WHAT YOU WILL DO: Retype the data starting at the line that contains "Task: Tap the" and ending at the line that contains "Looking at the screenshot, I should coord(601,58).", without the pictures.

DATASET EXCERPTS:

_ _ _ _ _

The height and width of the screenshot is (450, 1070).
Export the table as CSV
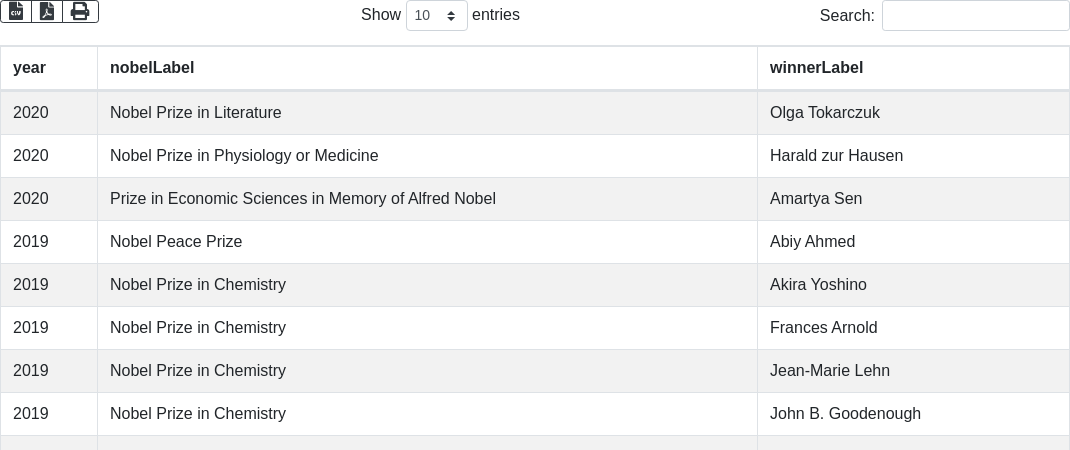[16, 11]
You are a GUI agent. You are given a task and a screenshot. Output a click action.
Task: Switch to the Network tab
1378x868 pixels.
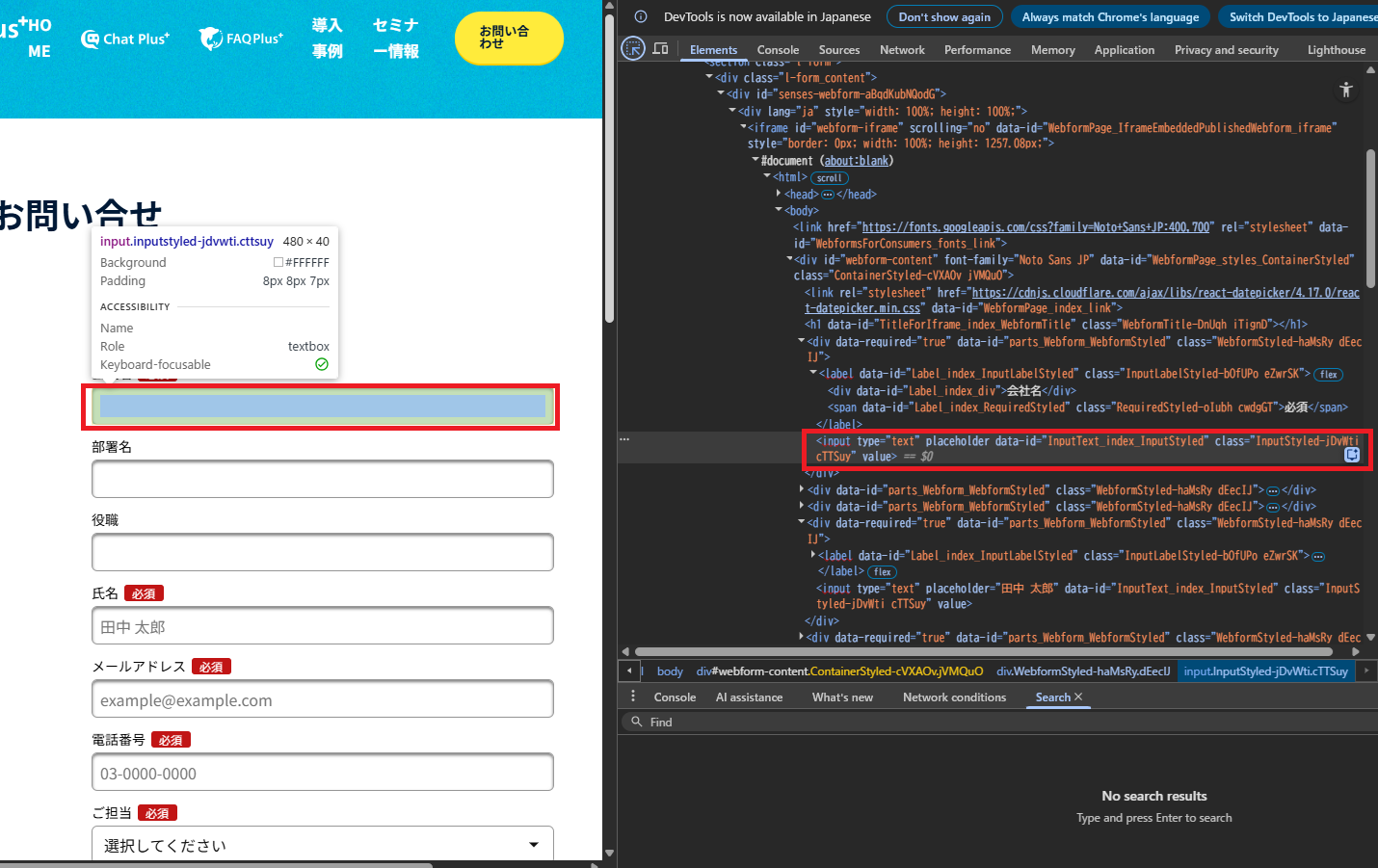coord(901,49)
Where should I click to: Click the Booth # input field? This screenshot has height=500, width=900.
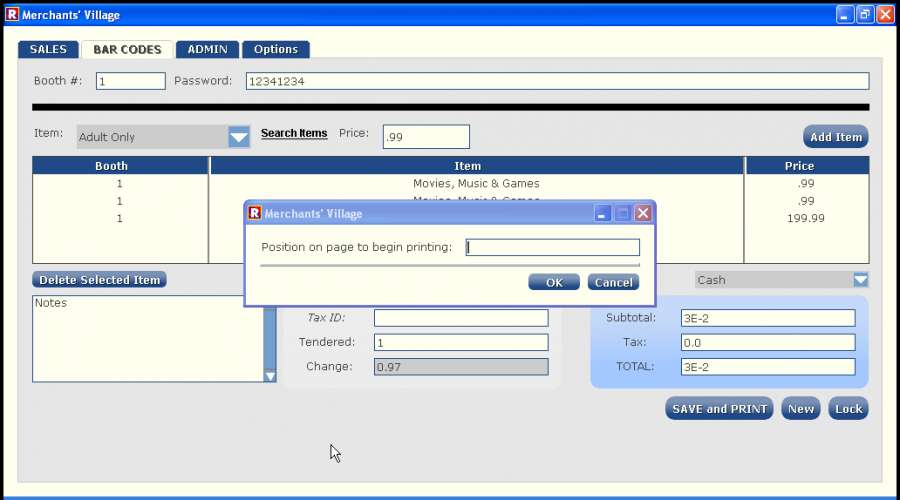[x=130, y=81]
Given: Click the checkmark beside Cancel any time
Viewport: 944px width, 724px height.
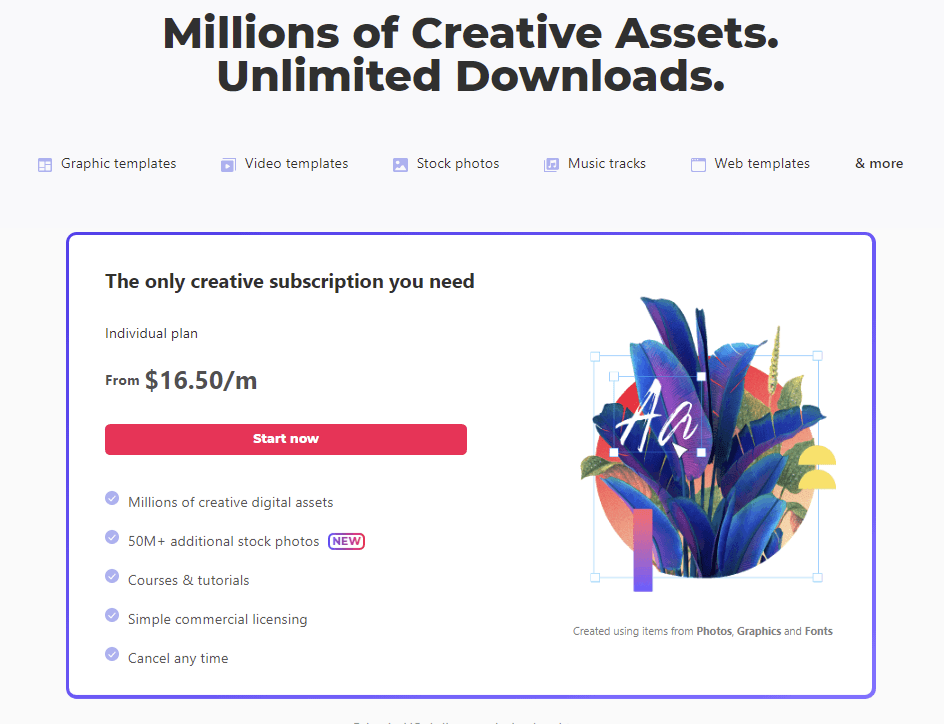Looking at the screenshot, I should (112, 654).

_ _ _ _ _

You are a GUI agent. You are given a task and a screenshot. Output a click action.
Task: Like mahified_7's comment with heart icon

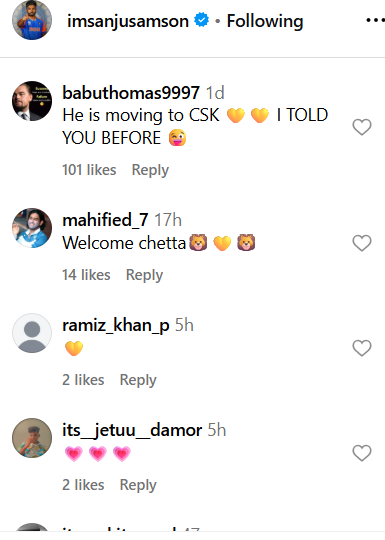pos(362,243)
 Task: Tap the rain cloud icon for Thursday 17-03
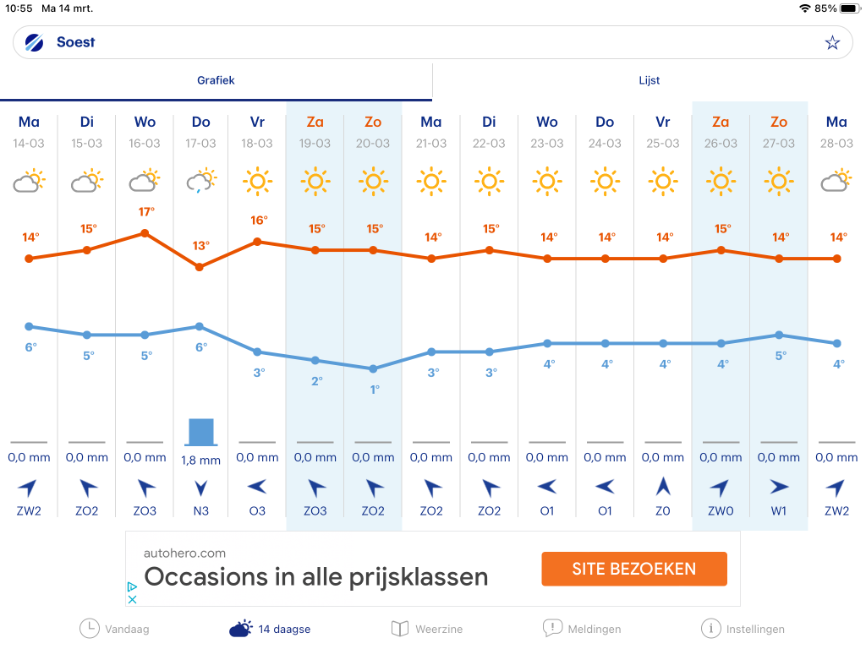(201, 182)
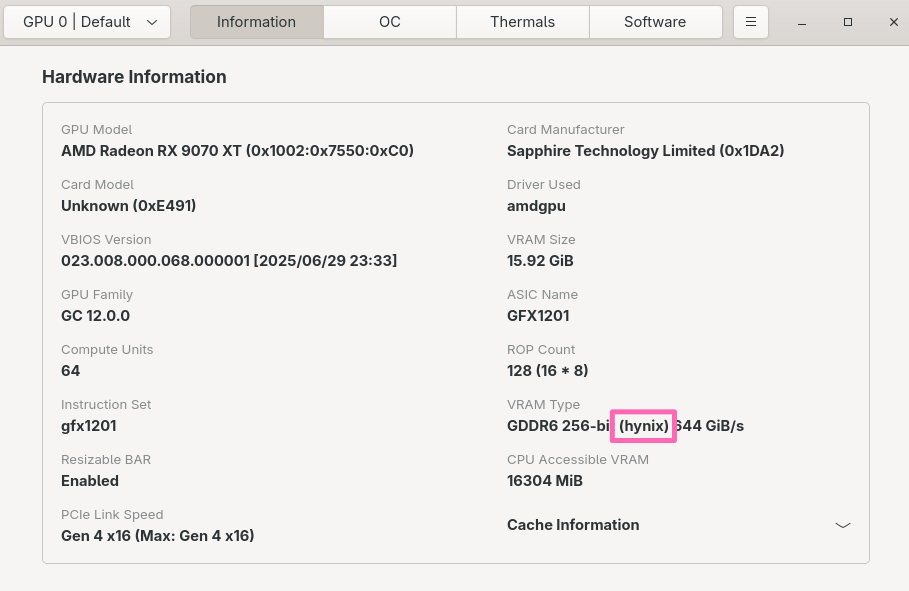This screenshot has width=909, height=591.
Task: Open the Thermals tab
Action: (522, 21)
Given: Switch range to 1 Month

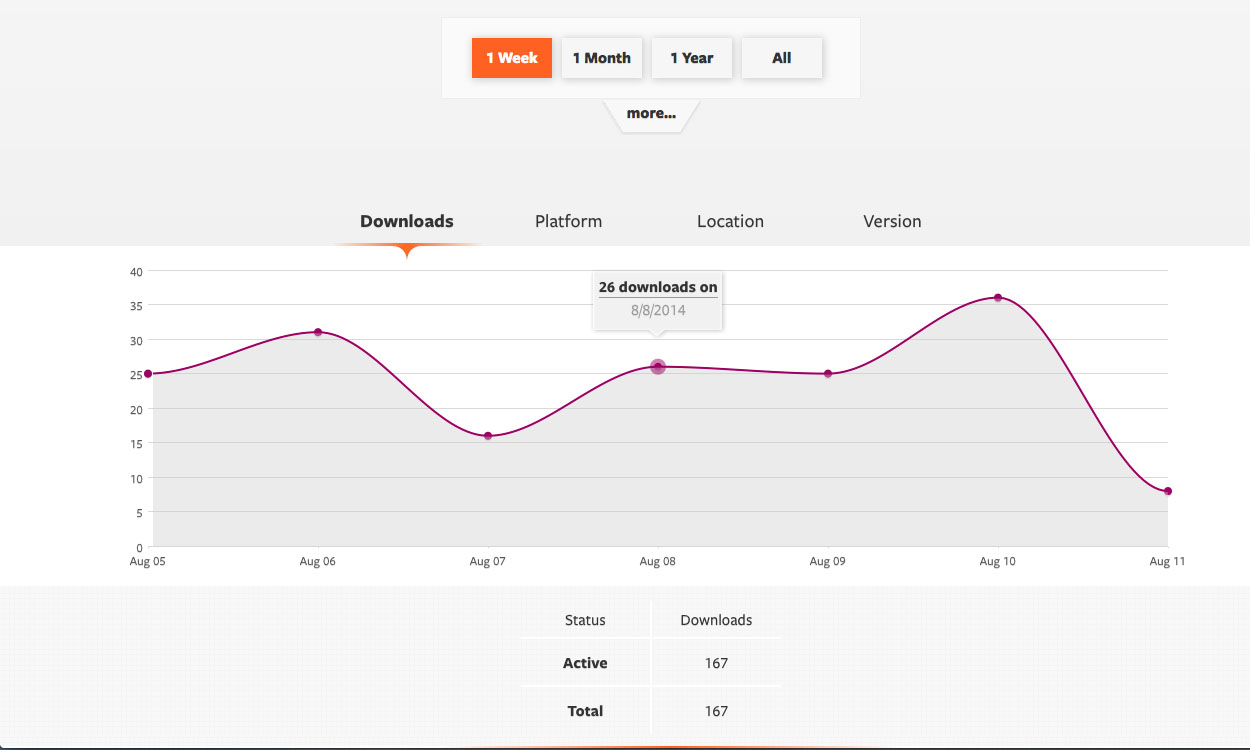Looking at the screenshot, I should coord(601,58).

_ _ _ _ _

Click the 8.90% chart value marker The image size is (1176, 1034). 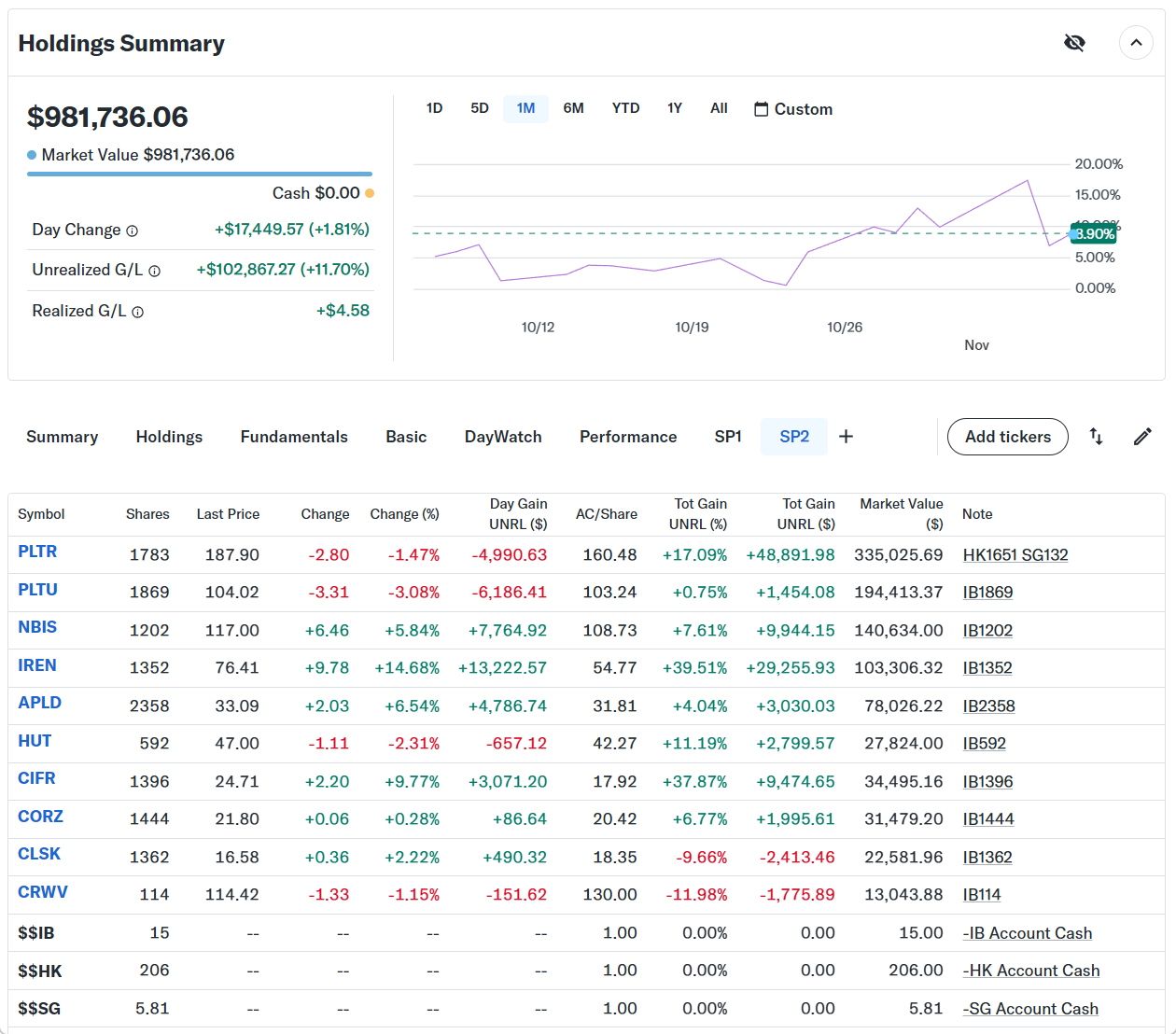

_ _ _ _ _

RESULT OF THE EXERCISE:
 Task: Tap the rain cloud icon for Thursday 17-03
(201, 182)
This screenshot has width=909, height=591.
Task: Open the Thermals tab
Action: (522, 21)
Given: Switch range to 1 Month

Looking at the screenshot, I should coord(601,58).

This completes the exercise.